### Job
Reproduce the lines of the listing starting with the line that contains "2001 (555, 1687)" and going on through the line that contains "Meer informatie (632, 765)", swapping "Humor" for "Grappen" and leaving everything else unchanged.

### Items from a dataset
┌──

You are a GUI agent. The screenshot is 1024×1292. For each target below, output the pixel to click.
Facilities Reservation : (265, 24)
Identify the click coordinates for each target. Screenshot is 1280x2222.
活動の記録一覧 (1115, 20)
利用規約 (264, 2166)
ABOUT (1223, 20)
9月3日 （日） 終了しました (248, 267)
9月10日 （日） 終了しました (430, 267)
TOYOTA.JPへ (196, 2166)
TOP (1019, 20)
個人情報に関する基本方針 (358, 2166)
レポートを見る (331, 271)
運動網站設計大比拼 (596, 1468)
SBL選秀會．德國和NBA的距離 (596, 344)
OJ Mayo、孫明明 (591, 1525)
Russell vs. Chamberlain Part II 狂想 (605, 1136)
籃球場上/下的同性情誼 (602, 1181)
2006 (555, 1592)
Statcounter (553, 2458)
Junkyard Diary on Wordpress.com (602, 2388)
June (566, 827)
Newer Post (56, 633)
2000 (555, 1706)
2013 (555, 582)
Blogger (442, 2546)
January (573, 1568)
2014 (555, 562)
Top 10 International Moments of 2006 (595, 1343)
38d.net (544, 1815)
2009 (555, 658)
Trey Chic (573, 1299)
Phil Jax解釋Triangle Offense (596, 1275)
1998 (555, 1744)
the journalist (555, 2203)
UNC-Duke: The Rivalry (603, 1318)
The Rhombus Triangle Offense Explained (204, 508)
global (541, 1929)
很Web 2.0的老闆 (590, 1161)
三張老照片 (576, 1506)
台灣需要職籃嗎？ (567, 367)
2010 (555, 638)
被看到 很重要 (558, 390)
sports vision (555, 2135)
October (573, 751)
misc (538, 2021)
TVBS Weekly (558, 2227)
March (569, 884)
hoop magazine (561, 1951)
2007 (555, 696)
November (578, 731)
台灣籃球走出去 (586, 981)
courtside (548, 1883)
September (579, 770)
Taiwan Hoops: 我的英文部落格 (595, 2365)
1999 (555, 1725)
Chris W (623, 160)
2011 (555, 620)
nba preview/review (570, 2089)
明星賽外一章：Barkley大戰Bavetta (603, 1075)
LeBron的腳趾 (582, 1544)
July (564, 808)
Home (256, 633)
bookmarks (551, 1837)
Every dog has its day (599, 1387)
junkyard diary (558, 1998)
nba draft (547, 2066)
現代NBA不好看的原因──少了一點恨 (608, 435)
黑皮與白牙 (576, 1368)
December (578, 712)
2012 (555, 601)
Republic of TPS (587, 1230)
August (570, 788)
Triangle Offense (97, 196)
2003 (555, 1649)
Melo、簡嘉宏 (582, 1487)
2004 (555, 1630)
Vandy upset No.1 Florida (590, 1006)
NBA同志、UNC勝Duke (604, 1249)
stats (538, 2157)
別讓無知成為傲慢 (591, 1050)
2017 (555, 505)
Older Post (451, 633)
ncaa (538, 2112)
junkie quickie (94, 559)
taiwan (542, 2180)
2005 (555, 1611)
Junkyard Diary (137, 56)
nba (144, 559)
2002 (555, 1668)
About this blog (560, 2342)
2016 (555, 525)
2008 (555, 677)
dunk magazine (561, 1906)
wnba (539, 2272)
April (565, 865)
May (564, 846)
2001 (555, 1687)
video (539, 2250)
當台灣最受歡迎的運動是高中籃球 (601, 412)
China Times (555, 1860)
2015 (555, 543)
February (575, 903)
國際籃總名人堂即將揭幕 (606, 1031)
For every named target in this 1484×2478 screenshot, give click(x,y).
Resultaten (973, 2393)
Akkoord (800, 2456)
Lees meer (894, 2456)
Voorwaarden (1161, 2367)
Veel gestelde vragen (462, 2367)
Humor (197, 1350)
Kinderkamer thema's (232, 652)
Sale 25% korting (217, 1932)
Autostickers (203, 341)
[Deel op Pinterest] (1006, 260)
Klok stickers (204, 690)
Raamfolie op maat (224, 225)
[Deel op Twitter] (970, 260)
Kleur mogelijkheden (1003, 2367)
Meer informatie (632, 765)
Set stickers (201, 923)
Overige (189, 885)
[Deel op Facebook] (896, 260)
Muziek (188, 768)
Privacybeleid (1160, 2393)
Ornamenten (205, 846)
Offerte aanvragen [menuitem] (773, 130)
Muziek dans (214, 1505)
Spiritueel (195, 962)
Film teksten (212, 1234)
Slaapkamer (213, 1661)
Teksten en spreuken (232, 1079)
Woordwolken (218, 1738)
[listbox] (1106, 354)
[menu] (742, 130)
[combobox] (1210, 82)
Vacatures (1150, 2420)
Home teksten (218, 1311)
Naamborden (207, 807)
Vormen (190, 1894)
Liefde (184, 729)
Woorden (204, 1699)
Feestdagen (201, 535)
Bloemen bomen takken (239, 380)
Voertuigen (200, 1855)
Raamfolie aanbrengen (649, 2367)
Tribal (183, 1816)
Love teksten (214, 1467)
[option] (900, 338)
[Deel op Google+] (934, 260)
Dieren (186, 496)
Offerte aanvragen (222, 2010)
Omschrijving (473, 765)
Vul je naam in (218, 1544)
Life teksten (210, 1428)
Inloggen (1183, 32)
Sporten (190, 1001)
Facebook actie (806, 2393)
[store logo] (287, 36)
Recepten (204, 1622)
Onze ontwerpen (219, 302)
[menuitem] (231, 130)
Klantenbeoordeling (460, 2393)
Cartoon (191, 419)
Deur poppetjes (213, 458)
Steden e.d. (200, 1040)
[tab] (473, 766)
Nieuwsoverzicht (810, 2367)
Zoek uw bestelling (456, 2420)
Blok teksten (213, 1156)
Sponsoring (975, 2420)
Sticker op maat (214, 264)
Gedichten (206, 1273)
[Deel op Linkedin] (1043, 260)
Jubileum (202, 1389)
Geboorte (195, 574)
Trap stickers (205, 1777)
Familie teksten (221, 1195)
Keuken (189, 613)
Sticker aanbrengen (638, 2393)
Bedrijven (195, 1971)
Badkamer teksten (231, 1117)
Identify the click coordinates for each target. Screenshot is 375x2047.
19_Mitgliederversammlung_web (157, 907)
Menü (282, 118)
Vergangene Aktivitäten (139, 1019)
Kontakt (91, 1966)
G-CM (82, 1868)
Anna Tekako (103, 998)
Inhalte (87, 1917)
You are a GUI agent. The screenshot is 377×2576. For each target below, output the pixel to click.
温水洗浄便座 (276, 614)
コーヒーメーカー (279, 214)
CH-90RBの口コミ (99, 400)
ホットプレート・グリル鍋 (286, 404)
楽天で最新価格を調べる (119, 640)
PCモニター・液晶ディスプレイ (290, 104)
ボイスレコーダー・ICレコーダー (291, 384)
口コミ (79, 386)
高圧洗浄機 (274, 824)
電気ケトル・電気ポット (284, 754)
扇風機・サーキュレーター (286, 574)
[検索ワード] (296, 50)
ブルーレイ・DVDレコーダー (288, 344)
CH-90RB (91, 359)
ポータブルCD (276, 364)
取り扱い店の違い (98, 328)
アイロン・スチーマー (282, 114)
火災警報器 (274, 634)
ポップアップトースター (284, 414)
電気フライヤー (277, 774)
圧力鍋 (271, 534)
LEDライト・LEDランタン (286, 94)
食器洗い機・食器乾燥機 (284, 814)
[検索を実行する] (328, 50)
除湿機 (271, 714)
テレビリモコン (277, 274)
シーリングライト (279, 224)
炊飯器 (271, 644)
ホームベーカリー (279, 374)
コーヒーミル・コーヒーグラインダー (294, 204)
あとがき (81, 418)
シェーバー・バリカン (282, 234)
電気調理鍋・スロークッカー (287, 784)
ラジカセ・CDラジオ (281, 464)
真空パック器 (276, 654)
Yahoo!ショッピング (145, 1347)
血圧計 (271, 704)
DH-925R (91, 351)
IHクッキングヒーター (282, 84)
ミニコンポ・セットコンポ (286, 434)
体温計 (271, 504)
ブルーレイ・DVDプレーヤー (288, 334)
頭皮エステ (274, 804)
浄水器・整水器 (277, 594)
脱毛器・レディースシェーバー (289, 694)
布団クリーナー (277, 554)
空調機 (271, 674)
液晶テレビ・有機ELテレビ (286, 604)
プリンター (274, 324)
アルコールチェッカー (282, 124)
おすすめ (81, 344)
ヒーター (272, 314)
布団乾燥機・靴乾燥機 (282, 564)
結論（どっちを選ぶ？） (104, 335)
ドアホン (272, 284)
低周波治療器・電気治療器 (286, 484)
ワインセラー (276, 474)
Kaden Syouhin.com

└──

### Answer in full
2001 (555, 1687)
video (539, 2250)
當台灣最受歡迎的運動是高中籃球 (601, 412)
China Times (555, 1860)
2015 (555, 543)
February (575, 903)
國際籃總名人堂即將揭幕 (606, 1031)
For every named target in this 1484×2478 screenshot, give click(x,y).
Resultaten (973, 2393)
Akkoord (800, 2456)
Lees meer (894, 2456)
Voorwaarden (1161, 2367)
Veel gestelde vragen (462, 2367)
Grappen (197, 1350)
Kinderkamer thema's (232, 652)
Sale 25% korting (217, 1932)
Autostickers (203, 341)
[Deel op Pinterest] (1006, 260)
Klok stickers (204, 690)
Raamfolie op maat (224, 225)
[Deel op Twitter] (970, 260)
Kleur mogelijkheden (1003, 2367)
Meer informatie (632, 765)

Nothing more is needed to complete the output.